## [EXERCISE GOAL]
Repeat the material word for word, starting at its first line and ending after the line that contains "(x=95, y=440)", with that line included.

++++++++++

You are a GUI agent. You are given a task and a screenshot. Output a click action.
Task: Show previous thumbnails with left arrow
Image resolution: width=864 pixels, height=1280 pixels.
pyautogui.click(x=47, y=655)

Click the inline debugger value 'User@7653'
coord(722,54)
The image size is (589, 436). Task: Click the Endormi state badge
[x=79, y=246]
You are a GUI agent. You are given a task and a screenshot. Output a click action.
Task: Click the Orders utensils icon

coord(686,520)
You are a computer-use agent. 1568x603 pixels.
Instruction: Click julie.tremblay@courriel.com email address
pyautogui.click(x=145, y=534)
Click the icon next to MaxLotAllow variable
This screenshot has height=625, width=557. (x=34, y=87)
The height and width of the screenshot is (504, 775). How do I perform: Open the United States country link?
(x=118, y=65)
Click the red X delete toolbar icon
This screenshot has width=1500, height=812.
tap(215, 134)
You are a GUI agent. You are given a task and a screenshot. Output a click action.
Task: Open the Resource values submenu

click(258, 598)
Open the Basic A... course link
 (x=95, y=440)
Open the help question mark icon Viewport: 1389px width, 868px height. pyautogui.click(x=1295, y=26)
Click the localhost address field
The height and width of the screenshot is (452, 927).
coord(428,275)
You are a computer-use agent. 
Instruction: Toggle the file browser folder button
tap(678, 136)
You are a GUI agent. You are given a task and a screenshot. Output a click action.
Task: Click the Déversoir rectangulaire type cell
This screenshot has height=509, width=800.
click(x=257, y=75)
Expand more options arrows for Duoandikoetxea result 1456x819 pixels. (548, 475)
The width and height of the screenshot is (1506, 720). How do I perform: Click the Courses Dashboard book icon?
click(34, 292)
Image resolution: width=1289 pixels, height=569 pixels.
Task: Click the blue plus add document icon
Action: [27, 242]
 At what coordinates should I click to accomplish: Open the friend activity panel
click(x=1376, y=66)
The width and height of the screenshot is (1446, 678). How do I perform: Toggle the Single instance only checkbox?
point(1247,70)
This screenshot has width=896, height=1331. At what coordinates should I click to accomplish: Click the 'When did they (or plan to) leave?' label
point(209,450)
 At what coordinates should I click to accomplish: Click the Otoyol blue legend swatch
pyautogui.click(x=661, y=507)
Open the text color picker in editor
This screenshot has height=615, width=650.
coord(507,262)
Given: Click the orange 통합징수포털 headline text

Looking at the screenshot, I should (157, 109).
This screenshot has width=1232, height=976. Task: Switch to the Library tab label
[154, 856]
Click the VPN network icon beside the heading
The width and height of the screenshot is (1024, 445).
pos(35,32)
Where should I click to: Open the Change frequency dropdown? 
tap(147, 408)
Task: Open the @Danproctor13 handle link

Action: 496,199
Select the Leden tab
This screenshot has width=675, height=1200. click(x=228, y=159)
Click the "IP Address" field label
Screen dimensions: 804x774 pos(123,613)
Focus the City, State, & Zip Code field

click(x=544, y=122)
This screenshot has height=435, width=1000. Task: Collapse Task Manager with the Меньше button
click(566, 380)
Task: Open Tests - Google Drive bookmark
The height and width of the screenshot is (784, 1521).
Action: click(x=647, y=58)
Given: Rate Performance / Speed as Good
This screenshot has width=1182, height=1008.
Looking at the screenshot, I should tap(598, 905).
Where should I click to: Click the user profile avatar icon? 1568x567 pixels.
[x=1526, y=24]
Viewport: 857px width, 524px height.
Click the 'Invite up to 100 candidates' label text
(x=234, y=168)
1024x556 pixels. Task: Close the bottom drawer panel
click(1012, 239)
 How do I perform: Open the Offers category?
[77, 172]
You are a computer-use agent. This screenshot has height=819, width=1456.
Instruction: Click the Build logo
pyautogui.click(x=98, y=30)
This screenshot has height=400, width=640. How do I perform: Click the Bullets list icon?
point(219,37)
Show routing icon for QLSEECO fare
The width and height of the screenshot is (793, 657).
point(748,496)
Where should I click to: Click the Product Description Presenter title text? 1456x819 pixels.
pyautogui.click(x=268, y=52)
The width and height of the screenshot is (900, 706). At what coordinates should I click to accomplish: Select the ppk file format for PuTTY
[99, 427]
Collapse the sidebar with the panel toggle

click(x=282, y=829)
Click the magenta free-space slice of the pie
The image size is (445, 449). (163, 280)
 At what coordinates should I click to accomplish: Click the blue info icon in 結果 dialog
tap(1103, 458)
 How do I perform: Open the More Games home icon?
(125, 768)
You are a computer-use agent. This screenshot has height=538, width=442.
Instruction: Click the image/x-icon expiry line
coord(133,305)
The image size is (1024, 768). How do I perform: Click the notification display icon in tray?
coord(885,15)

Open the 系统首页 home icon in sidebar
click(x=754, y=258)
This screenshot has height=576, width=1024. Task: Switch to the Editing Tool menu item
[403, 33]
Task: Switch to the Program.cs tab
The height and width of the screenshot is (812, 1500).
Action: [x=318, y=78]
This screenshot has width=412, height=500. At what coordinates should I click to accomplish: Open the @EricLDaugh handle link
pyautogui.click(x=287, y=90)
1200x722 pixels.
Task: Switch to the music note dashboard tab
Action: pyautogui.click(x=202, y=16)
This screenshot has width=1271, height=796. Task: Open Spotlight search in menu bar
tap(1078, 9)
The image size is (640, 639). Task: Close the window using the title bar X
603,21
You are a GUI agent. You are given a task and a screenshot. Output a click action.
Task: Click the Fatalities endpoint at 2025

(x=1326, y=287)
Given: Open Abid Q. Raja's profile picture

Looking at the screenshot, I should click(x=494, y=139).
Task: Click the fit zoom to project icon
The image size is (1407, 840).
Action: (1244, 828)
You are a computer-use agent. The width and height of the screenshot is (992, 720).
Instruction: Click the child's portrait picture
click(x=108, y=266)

++++++++++

## [RESPONSE]
You are a GUI agent. You are given a task and a screenshot. Output a click action.
Task: Show previous thumbnails with left arrow
Image resolution: width=864 pixels, height=1280 pixels.
pyautogui.click(x=47, y=655)

Click the inline debugger value 'User@7653'
coord(722,54)
The image size is (589, 436). Task: Click the Endormi state badge
[x=79, y=246]
You are a GUI agent. You are given a task and a screenshot. Output a click action.
Task: Click the Orders utensils icon

coord(686,520)
You are a computer-use agent. 1568x603 pixels.
Instruction: Click julie.tremblay@courriel.com email address
pyautogui.click(x=145, y=534)
Click the icon next to MaxLotAllow variable
This screenshot has height=625, width=557. (x=34, y=87)
The height and width of the screenshot is (504, 775). How do I perform: Open the United States country link?
(x=118, y=65)
Click the red X delete toolbar icon
This screenshot has width=1500, height=812.
tap(215, 134)
You are a GUI agent. You are given a task and a screenshot. Output a click action.
Task: Open the Resource values submenu

click(258, 598)
Open the Basic A... course link
 (x=95, y=440)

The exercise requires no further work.